- **Records shown**:
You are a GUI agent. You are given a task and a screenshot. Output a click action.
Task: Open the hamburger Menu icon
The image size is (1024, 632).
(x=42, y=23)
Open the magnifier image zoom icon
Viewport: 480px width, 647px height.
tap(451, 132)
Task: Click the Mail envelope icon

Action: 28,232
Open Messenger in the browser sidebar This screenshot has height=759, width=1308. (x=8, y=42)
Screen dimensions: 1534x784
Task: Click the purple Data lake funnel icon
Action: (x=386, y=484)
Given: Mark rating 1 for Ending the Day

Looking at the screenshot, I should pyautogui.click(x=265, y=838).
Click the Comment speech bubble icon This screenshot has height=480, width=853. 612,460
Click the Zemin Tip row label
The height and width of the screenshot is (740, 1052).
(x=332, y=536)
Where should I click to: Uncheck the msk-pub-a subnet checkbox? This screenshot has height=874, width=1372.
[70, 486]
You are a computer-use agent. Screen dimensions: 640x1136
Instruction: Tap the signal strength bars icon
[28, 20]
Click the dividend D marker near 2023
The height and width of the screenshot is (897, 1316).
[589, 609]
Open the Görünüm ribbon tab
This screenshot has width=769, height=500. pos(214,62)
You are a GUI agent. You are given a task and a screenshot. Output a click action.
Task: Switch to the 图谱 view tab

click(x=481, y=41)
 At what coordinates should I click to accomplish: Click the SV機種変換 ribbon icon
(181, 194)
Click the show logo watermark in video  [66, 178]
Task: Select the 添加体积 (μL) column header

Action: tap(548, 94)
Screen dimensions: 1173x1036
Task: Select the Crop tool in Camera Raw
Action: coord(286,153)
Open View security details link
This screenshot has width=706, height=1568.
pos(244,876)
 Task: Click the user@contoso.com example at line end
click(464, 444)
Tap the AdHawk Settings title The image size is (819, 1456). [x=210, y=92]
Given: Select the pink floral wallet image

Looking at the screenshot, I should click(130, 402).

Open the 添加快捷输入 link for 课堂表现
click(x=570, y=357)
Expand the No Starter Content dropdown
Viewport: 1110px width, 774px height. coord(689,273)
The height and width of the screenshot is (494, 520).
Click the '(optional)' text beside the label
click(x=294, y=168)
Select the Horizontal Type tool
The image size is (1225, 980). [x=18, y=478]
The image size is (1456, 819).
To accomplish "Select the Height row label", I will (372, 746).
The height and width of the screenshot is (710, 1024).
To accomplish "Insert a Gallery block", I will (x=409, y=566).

- **What the task requires**: Wherever a line of the data holds "will", copy that line.

- **Answer space**:
To accomplish "Select the Height row label", I will (372, 746).
To accomplish "Insert a Gallery block", I will (x=409, y=566).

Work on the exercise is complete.